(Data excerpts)

- - - - - - -

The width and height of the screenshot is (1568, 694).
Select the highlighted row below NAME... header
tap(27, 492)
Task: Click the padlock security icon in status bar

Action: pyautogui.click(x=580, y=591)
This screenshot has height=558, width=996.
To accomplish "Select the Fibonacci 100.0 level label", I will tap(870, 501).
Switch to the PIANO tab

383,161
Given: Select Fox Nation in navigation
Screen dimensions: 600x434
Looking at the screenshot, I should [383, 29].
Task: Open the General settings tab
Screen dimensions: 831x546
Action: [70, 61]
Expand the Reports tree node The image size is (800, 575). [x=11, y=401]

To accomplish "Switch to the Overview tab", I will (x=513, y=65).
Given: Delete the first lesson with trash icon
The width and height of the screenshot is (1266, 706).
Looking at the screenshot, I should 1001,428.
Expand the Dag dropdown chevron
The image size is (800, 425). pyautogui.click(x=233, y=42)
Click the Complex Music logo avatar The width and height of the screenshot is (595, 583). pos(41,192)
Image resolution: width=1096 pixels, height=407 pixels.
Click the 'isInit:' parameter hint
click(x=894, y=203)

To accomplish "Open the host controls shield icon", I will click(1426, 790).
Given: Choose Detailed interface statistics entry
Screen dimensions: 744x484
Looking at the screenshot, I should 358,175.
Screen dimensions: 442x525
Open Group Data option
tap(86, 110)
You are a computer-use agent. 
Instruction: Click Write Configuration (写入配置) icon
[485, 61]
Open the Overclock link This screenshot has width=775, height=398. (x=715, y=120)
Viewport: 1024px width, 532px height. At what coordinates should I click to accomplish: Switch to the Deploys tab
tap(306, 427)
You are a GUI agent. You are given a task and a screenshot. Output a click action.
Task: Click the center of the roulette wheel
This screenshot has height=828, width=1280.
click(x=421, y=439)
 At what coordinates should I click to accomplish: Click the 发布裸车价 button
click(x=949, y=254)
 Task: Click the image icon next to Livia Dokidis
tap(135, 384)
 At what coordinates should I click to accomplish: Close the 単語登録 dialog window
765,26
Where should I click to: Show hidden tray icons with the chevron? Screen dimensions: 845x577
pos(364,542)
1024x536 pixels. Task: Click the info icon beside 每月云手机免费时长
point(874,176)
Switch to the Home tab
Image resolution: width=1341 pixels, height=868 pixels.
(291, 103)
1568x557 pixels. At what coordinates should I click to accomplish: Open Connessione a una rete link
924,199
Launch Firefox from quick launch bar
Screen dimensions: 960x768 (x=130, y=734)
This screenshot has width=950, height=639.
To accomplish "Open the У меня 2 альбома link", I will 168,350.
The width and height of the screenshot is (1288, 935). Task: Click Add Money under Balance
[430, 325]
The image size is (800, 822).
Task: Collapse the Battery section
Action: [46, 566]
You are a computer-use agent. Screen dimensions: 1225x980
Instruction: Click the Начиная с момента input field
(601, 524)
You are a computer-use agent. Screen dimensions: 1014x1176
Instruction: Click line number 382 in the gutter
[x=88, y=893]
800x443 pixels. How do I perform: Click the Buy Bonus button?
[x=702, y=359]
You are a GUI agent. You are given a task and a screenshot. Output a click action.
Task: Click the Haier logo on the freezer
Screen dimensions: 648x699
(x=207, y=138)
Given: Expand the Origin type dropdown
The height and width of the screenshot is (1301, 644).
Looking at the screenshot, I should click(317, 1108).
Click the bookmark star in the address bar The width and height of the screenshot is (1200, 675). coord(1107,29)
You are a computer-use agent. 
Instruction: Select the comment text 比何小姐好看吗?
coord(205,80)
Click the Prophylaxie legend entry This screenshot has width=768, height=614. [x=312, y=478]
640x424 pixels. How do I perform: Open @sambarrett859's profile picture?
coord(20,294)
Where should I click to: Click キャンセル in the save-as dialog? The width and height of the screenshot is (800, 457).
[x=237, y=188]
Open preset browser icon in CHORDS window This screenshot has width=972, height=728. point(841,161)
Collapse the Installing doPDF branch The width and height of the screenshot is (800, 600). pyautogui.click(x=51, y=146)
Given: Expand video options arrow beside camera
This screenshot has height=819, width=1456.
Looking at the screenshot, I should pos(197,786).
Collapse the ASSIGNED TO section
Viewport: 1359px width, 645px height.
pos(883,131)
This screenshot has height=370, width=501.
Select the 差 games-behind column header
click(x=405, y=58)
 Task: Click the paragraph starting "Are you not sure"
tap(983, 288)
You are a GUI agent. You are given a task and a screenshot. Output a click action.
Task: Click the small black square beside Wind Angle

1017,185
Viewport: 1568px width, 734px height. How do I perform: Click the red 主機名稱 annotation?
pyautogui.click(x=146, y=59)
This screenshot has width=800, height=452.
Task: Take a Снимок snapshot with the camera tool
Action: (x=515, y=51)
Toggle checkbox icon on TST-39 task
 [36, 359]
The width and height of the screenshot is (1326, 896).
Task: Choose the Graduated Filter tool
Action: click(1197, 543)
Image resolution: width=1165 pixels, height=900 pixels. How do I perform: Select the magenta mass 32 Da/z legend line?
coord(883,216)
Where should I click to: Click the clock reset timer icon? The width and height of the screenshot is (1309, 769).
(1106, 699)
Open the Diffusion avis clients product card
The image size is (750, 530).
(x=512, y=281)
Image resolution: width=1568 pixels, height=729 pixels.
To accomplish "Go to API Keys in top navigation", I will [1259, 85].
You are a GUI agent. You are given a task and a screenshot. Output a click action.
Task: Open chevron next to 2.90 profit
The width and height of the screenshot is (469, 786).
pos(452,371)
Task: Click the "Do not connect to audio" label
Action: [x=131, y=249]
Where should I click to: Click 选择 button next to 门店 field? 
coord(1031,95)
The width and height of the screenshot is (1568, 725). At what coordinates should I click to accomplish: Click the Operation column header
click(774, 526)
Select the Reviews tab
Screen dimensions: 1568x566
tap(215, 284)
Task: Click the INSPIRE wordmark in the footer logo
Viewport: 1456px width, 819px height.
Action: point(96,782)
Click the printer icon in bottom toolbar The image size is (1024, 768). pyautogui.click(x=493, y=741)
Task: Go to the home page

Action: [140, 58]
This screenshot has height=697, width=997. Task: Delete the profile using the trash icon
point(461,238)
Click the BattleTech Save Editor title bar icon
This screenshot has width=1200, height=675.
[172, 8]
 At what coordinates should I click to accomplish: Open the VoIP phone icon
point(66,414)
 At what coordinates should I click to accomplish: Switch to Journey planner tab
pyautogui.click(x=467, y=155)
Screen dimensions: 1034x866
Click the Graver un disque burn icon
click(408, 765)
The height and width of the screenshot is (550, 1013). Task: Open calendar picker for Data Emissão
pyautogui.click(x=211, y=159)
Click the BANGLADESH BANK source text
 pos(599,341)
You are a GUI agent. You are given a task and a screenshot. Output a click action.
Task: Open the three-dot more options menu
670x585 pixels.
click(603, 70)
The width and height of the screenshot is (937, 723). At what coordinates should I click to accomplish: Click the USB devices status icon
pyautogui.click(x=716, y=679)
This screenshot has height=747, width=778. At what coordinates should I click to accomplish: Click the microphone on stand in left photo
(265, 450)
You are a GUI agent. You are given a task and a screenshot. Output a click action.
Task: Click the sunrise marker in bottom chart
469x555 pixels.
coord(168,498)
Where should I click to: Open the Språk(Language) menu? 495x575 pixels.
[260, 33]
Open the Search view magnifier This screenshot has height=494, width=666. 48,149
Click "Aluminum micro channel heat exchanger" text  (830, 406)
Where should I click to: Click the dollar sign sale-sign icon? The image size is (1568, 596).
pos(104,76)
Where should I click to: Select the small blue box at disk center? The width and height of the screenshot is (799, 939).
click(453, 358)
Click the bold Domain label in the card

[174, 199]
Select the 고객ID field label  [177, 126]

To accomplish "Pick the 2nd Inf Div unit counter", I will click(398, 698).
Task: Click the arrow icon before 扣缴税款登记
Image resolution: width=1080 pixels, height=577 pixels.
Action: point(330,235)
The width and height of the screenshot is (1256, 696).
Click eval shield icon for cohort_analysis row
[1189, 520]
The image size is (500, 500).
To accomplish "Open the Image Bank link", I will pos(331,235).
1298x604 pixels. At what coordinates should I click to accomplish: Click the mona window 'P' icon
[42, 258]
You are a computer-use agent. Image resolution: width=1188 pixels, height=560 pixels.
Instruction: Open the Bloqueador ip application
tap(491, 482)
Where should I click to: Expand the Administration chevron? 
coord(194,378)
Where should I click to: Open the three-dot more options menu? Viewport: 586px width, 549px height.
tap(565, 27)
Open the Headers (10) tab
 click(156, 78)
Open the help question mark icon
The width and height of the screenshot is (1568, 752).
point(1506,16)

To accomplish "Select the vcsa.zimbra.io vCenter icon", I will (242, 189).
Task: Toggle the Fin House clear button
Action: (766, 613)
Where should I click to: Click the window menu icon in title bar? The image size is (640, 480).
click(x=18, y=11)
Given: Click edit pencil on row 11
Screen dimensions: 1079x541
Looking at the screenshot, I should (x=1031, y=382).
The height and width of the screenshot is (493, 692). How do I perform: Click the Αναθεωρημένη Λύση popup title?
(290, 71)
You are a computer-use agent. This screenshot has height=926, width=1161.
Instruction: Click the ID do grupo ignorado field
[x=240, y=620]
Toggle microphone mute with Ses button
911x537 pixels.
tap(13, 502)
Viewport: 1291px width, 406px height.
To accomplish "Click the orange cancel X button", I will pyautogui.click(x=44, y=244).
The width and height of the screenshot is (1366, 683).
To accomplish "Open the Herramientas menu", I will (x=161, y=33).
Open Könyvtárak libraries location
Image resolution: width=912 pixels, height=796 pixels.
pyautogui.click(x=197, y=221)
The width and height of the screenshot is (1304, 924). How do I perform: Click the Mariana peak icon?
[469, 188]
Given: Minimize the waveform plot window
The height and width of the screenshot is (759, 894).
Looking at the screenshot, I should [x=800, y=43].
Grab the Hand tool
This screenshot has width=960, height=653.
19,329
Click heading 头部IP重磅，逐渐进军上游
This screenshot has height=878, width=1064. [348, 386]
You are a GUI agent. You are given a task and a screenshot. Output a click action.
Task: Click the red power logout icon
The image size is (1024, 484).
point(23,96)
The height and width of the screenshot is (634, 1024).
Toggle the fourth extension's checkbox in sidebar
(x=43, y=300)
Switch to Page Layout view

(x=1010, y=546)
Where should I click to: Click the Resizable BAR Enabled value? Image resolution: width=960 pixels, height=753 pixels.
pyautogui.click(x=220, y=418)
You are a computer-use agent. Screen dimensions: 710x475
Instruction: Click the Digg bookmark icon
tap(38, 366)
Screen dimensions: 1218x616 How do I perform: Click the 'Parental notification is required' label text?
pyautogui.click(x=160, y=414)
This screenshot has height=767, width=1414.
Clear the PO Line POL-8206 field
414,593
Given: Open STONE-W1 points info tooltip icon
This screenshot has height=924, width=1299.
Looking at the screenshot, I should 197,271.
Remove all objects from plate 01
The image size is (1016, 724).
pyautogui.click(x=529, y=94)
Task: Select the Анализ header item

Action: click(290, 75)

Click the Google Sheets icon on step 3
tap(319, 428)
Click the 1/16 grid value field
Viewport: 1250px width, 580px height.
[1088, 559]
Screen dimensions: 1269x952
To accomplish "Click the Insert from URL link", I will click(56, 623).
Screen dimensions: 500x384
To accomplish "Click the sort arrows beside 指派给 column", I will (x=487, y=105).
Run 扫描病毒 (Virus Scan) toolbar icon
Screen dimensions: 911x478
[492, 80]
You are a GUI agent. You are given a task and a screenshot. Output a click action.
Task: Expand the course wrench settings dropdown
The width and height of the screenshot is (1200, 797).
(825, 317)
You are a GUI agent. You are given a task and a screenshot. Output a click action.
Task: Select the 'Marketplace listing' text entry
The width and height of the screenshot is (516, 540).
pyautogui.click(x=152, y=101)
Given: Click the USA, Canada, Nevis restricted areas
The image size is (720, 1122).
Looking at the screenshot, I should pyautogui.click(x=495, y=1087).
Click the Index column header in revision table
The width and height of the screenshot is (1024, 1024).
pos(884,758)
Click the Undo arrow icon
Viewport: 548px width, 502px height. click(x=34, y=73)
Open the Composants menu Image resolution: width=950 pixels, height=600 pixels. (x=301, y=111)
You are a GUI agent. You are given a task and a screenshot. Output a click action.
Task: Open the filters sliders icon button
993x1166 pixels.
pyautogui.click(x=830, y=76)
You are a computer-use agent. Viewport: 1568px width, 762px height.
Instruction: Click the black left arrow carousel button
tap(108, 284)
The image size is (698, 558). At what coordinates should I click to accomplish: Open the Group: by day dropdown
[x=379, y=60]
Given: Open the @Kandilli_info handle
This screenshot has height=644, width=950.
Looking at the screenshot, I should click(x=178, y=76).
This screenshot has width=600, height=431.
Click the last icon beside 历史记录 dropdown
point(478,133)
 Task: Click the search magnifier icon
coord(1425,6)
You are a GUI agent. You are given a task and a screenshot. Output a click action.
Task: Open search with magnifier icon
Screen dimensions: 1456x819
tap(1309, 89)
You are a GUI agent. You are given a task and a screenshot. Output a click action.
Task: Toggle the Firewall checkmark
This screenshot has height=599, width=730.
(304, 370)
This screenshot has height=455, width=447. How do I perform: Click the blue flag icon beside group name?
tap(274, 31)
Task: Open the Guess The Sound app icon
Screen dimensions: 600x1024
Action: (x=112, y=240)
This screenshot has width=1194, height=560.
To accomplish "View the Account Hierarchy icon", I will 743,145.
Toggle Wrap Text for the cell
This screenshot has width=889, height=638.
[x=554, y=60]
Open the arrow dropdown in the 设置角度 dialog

- - - - - - -

- **What to work on**:
Look above for the line containing "The width and height of the screenshot is (1366, 683).". Output from there through the line containing "Grab the Hand tool", exactly and inclusively.

- **Result for this exercise**:
The width and height of the screenshot is (1366, 683).
To accomplish "Open the Herramientas menu", I will (x=161, y=33).
Open Könyvtárak libraries location
Image resolution: width=912 pixels, height=796 pixels.
pyautogui.click(x=197, y=221)
The width and height of the screenshot is (1304, 924). How do I perform: Click the Mariana peak icon?
[469, 188]
Given: Minimize the waveform plot window
The height and width of the screenshot is (759, 894).
Looking at the screenshot, I should [x=800, y=43].
Grab the Hand tool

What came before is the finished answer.